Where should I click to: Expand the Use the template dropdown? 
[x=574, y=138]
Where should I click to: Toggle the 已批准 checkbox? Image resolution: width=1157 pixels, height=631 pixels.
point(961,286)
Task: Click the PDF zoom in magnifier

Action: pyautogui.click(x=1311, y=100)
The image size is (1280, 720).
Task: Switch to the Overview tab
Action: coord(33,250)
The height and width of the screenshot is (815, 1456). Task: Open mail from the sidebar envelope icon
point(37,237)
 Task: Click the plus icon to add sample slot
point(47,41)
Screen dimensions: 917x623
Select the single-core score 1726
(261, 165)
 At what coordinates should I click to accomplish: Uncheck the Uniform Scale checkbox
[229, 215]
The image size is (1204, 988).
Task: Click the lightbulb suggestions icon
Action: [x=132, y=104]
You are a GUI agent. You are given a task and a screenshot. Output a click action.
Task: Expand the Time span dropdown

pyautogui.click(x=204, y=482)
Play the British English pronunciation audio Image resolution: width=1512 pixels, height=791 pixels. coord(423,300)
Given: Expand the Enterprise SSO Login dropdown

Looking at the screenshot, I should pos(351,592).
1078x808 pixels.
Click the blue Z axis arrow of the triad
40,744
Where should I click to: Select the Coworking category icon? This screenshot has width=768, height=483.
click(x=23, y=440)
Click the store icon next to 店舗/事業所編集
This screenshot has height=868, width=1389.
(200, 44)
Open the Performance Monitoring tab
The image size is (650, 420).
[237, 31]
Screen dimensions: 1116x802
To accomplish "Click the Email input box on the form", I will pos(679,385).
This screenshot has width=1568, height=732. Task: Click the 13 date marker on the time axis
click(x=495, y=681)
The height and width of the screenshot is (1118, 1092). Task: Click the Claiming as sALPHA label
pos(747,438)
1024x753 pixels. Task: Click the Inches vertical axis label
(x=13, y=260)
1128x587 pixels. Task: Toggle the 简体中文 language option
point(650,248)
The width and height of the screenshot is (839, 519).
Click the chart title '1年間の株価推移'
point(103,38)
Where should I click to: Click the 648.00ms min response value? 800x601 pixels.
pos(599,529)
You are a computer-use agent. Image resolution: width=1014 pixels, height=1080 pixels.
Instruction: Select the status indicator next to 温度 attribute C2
* * * *
REQUIRED TASK: Turn the data from the line containing "1128x587 pixels. Task: Toggle" through the end of the data, inclusive, into a Markdown table with the columns Row and Line. Number each nonblank line in Row, put its text in Line, and omit blank lines.

SOLUTION TO THE PROBLEM:
| Row | Line |
|---|---|
| 1 | 1128x587 pixels. Task: Toggle the 简体中文 language option |
| 2 | point(650,248) |
| 3 | The width and height of the screenshot is (839, 519). |
| 4 | Click the chart title '1年間の株価推移' |
| 5 | point(103,38) |
| 6 | Where should I click to: Click the 648.00ms min response value? 800x601 pixels. |
| 7 | pos(599,529) |
| 8 | You are a computer-use agent. Image resolution: width=1014 pixels, height=1080 pixels. |
| 9 | Instruction: Select the status indicator next to 温度 attribute C2 |